* [EXERCISE OBJECTIVE]
Please render every one of the entries below as a JSON list of strings, one string per line, leaving out blank lines.

* [DATASET ENTRIES]
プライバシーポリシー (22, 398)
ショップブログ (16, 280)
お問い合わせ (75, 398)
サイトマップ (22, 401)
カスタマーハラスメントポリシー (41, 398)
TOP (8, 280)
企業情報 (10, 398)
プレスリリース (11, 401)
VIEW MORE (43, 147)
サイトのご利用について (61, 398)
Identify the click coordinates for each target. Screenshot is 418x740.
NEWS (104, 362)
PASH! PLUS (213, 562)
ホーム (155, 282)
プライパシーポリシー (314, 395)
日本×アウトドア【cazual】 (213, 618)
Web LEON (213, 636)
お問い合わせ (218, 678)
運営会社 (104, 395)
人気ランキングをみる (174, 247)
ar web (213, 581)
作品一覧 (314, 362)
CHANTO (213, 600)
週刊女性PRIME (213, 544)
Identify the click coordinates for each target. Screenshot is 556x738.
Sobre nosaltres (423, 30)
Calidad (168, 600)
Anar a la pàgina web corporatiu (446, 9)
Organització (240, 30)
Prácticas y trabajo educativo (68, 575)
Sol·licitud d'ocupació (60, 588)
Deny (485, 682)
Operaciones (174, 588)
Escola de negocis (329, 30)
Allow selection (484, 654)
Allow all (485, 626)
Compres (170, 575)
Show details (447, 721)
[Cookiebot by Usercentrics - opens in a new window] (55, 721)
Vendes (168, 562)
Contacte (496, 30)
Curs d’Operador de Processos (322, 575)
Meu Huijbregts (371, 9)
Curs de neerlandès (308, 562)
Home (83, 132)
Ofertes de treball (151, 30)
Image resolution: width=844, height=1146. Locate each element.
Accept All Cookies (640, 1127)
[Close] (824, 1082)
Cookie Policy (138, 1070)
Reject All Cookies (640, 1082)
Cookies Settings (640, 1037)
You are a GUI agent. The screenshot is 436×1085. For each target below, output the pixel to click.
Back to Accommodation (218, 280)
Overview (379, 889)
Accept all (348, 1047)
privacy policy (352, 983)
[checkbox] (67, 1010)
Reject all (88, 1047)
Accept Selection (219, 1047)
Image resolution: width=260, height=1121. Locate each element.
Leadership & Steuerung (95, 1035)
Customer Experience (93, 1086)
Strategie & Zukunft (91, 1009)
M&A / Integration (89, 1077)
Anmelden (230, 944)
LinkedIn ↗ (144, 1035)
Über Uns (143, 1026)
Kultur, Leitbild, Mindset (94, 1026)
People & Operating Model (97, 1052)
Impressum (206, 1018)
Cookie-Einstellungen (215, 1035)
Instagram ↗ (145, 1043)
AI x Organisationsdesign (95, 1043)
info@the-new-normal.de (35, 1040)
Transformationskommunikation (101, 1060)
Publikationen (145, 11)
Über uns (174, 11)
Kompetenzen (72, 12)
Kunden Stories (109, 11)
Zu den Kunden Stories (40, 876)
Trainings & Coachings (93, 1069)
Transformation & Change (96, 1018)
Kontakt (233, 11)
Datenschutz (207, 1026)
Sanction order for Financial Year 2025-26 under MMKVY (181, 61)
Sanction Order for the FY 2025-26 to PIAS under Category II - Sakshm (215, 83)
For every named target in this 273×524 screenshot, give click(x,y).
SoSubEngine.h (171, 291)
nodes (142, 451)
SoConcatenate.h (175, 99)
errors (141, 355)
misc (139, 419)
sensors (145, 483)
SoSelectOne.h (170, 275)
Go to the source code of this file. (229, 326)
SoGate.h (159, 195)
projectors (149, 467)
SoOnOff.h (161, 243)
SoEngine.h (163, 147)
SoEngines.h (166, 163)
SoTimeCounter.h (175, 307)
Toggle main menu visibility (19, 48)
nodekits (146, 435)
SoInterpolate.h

* [RESPONSE FOR THIS EXERCISE]
[
  "プライバシーポリシー (22, 398)",
  "ショップブログ (16, 280)",
  "お問い合わせ (75, 398)",
  "サイトマップ (22, 401)",
  "カスタマーハラスメントポリシー (41, 398)",
  "TOP (8, 280)",
  "企業情報 (10, 398)",
  "プレスリリース (11, 401)",
  "VIEW MORE (43, 147)",
  "サイトのご利用について (61, 398)",
  "Identify the click coordinates for each target. Screenshot is 418x740.",
  "NEWS (104, 362)",
  "PASH! PLUS (213, 562)",
  "ホーム (155, 282)",
  "プライパシーポリシー (314, 395)",
  "日本×アウトドア【cazual】 (213, 618)",
  "Web LEON (213, 636)",
  "お問い合わせ (218, 678)",
  "運営会社 (104, 395)",
  "人気ランキングをみる (174, 247)",
  "ar web (213, 581)",
  "作品一覧 (314, 362)",
  "CHANTO (213, 600)",
  "週刊女性PRIME (213, 544)",
  "Identify the click coordinates for each target. Screenshot is 556x738.",
  "Sobre nosaltres (423, 30)",
  "Calidad (168, 600)",
  "Anar a la pàgina web corporatiu (446, 9)",
  "Organització (240, 30)",
  "Prácticas y trabajo educativo (68, 575)",
  "Sol·licitud d'ocupació (60, 588)",
  "Deny (485, 682)",
  "Operaciones (174, 588)",
  "Escola de negocis (329, 30)",
  "Allow selection (484, 654)",
  "Allow all (485, 626)",
  "Compres (170, 575)",
  "Show details (447, 721)",
  "[Cookiebot by Usercentrics - opens in a new window] (55, 721)",
  "Vendes (168, 562)",
  "Contacte (496, 30)",
  "Curs d’Operador de Processos (322, 575)",
  "Meu Huijbregts (371, 9)",
  "Curs de neerlandès (308, 562)",
  "Home (83, 132)",
  "Ofertes de treball (151, 30)",
  "Image resolution: width=844, height=1146. Locate each element.",
  "Accept All Cookies (640, 1127)",
  "[Close] (824, 1082)",
  "Cookie Policy (138, 1070)",
  "Reject All Cookies (640, 1082)",
  "Cookies Settings (640, 1037)",
  "You are a GUI agent. The screenshot is 436×1085. For each target below, output the pixel to click.",
  "Back to Accommodation (218, 280)",
  "Overview (379, 889)",
  "Accept all (348, 1047)",
  "privacy policy (352, 983)",
  "[checkbox] (67, 1010)",
  "Reject all (88, 1047)",
  "Accept Selection (219, 1047)",
  "Image resolution: width=260, height=1121. Locate each element.",
  "Leadership & Steuerung (95, 1035)",
  "Customer Experience (93, 1086)",
  "Strategie & Zukunft (91, 1009)",
  "M&A / Integration (89, 1077)",
  "Anmelden (230, 944)",
  "LinkedIn ↗ (144, 1035)",
  "Über Uns (143, 1026)",
  "Kultur, Leitbild, Mindset (94, 1026)",
  "People & Operating Model (97, 1052)",
  "Impressum (206, 1018)",
  "Cookie-Einstellungen (215, 1035)",
  "Instagram ↗ (145, 1043)",
  "AI x Organisationsdesign (95, 1043)",
  "info@the-new-normal.de (35, 1040)",
  "Transformationskommunikation (101, 1060)",
  "Publikationen (145, 11)",
  "Über uns (174, 11)",
  "Kompetenzen (72, 12)",
  "Kunden Stories (109, 11)",
  "Zu den Kunden Stories (40, 876)",
  "Trainings & Coachings (93, 1069)",
  "Transformation & Change (96, 1018)",
  "Kontakt (233, 11)",
  "Datenschutz (207, 1026)",
  "Sanction order for Financial Year 2025-26 under MMKVY (181, 61)",
  "Sanction Order for the FY 2025-26 to PIAS under Category II - Sakshm (215, 83)",
  "For every named target in this 273×524 screenshot, give click(x,y).",
  "SoSubEngine.h (171, 291)",
  "nodes (142, 451)",
  "SoConcatenate.h (175, 99)",
  "errors (141, 355)",
  "misc (139, 419)",
  "sensors (145, 483)",
  "SoSelectOne.h (170, 275)",
  "Go to the source code of this file. (229, 326)",
  "SoGate.h (159, 195)",
  "projectors (149, 467)",
  "SoOnOff.h (161, 243)",
  "SoEngine.h (163, 147)",
  "SoEngines.h (166, 163)",
  "SoTimeCounter.h (175, 307)",
  "Toggle main menu visibility (19, 48)",
  "nodekits (146, 435)",
  "SoInterpolate.h"
]